What Goes Into an Idea
- Prem Sundaram

- Jun 20
- 4 min read

A confession about where ideas actually come from
Most of the tools I've ever built — and most of the ones I trust — didn't start with a roadmap. They started with me noticing something I already do without thinking about it.
I would read a paper, underline a sentence, copy it into a notebook, and then forget which paper the sentence came from. I would have three browser tabs open with three different research questions, and I would lose the connection between them by lunch. I would finish a long article, close the tab, and have nothing left but a vague feeling that something in there mattered.
Nothing about that was a software problem. It was a system problem. The work was already happening — I was just doing it badly, and losing most of it as I went.

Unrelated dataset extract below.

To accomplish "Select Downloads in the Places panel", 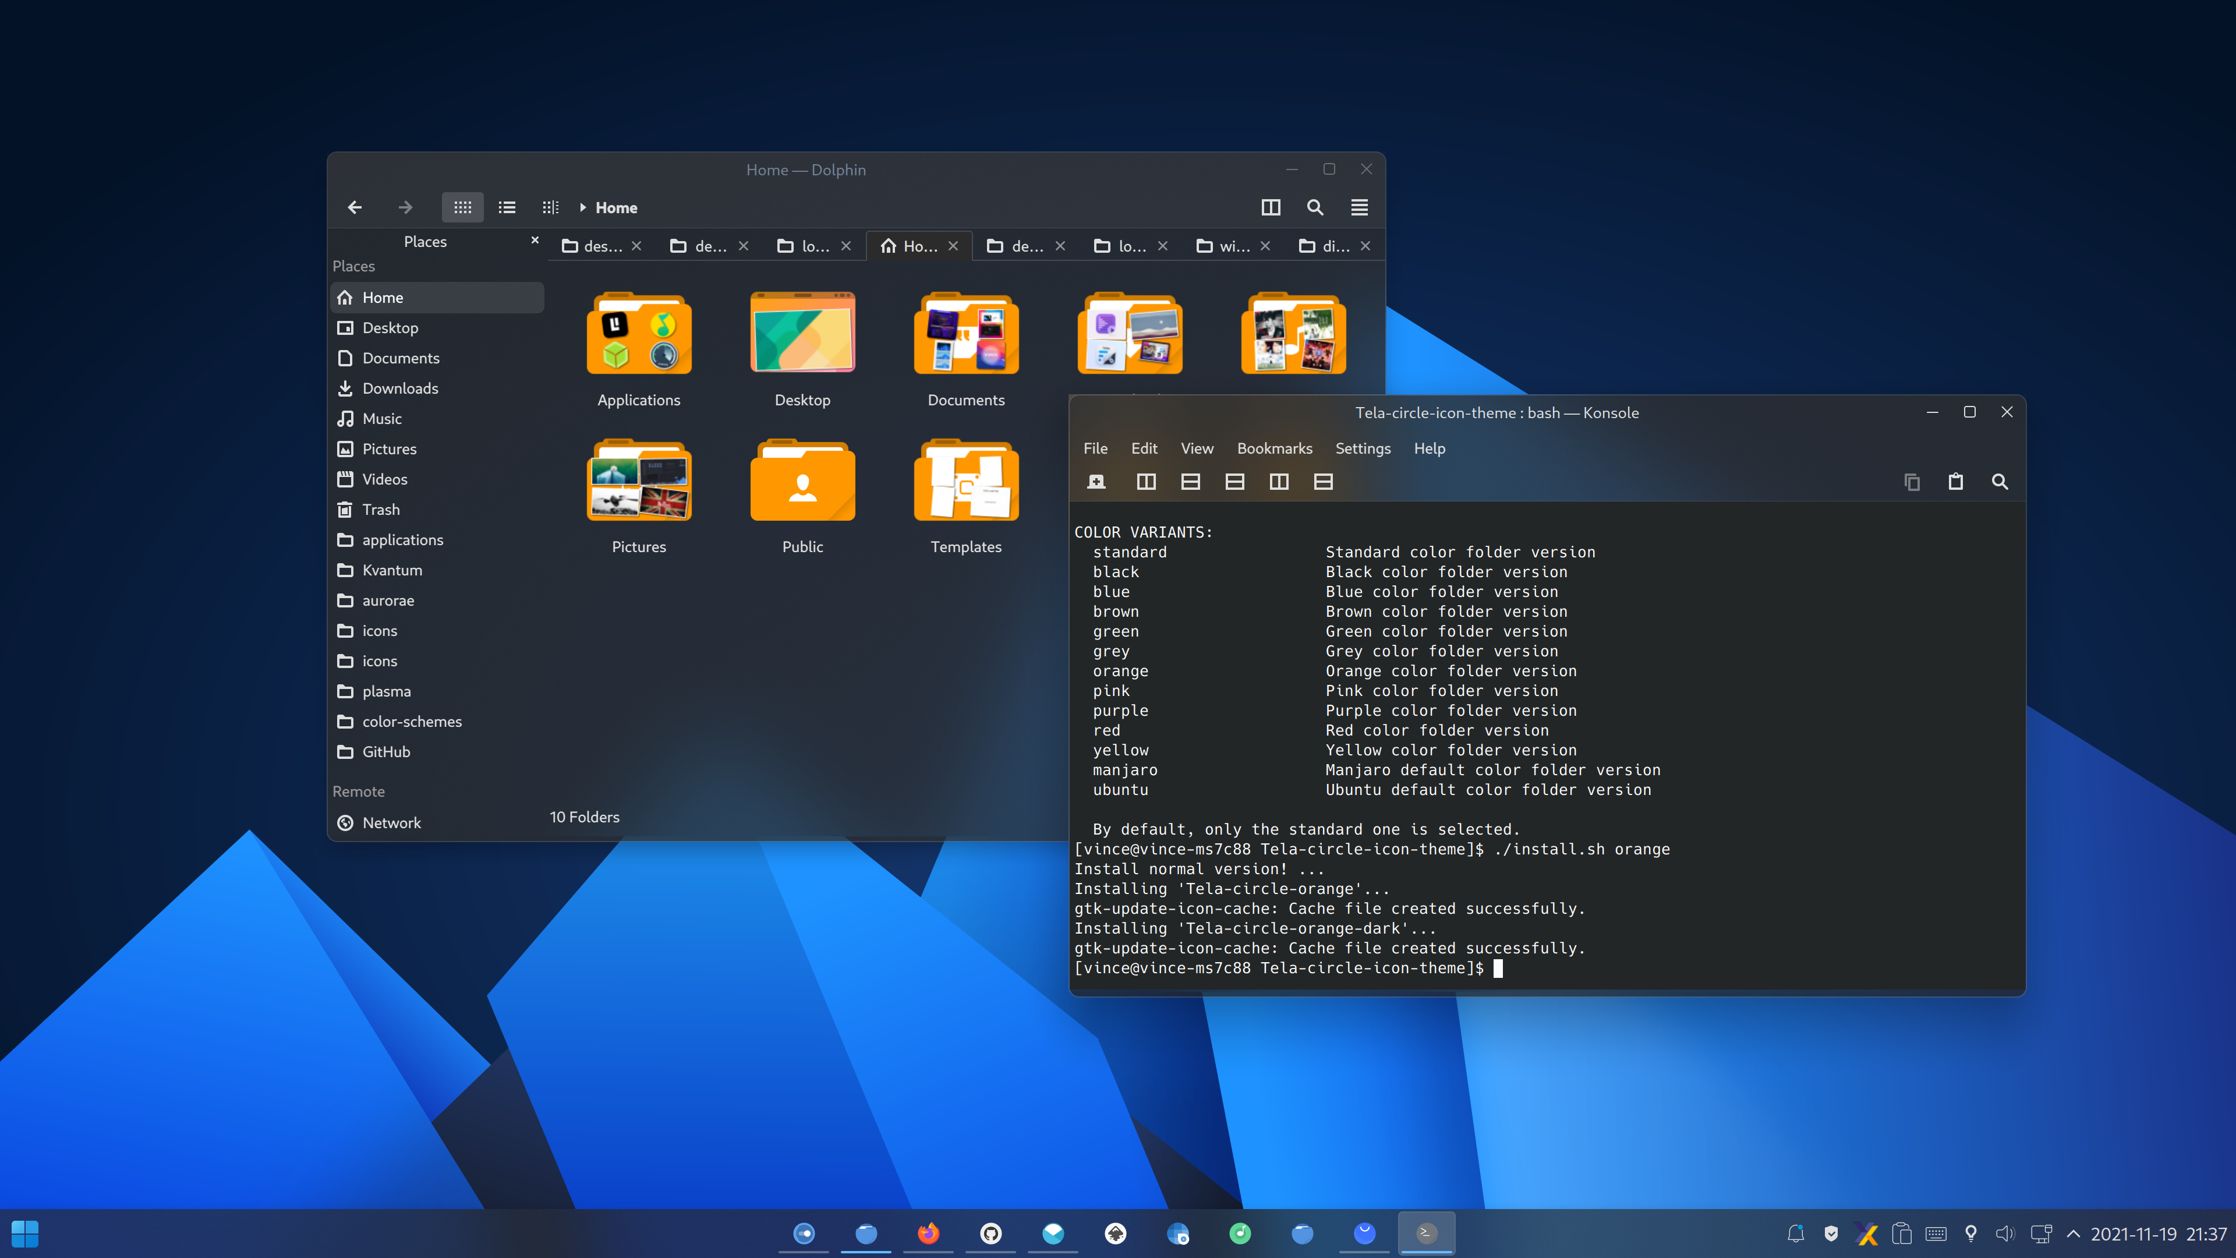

That gap — between the work you actually do and the system you do it in — is where every idea I care about starts.
Step one: stop, and pay attention to your own hands
The first step isn't 'what should this be'. The first step is 'what am I already doing, and why does it work when it works'.
If you watch yourself work for a week, you'll see patterns you couldn't have predicted. The notebook always opens on the left. The notes always get longer, not shorter. The pages you reach for are the ones near the middle of the pile, not the ones on top. The thing you come back to is rarely the thing you wrote down first.
None of that is in a feature list. All of it matters.
If you skip this step, you'll build something generic. And the reason it will feel generic — even if it's beautifully designed — is that it isn't actually for anyone. It's for the average user, which is nobody.
Step two: borrow the affordances of the physical world
Paper works for a reason. Notebooks work for a reason. Sticky notes work for a reason.
When you move a workflow into the digital realm, the temptation is to flatten it. To replace a stack of papers with a list. To replace a wall of index cards with a search box. To replace a desk you can spread things across with a single scrolling page.
That's almost always a mistake. The reason the physical version worked is exactly the thing you just threw away.
When I sat down to design NoteDex, I kept one question in front of me the whole time: 'What does this look like on a desk?'. Not 'what is the data model'. Not 'what does the navigation look like'. What does this look like on a desk.
The answer turned out to be: a lot of small cards, each with one idea on it, that you can spread out, rearrange, group, and pick back up. The whole product follows from that one observation.
Step three: let the agent meet you where you are
There is a moment in every workflow where the bottleneck is not your effort. It's your memory.
You wrote a note three weeks ago. You have a vague feeling it matters. You can't find it. You give up and write a new one.
AI doesn't fix this by being smarter than you. It fixes this by being patient in a way you can't be. It can read everything you've written. It can read everything you've read. It can sit in the background and wait for the moment when the new thing you're working on actually connects to the old thing you forgot about.
That moment — when a tool suddenly surfaces something you would have lost — is what the entire field is for. Not productivity. Not speed. Continuity.
If a tool can give you back one forgotten idea per week, it's done more than any productivity hack ever will.
Step four: build for a specific person, not a category
Every product I trust was built for someone the maker knew. A partner. A friend. A coworker with a specific job.
When I built the first version of NoteDex, I was building it for myself and one other person. Every decision was checked against 'does this help us' — not 'does this help everyone'.
The 'everyone' version of a tool is always worse than the 'someone specific' version of a tool. The 'someone specific' version has opinions. It makes choices. It does some things on purpose that other people won't like. That's a feature.
If your tool could be equally loved by any user, it's not a tool. It's a survey.
What doesn't go into an idea
Roadmaps don't go into an idea.
Market research doesn't go into an idea.
What your competitor launched last quarter doesn't go into an idea.
The next round of funding doesn't go into an idea.
None of those are bad things to know. They're just not the source. The source is what you notice when you stop trying to be a founder for a minute and just pay attention to your own hands.
How to actually start
If you want to build something real this week, here's the exercise.
Pick one thing you do every day that you can't quite explain why you do it that way. The way you organize your photos. The way you read papers. The way you decide what to cook for dinner.
Watch yourself do it for three days. Write down what you actually do, not what you would say if someone asked. Notice the parts that are awkward. Notice the parts that work despite being awkward. Notice the part where you almost always lose the thread.
That last part — where you lose the thread — is your product. Build for that exact moment. Name it. Make it the center of the design. Everything else flows from there.
The best ideas aren't breakthroughs. They're observations you've been carrying around for years that finally got a place to land.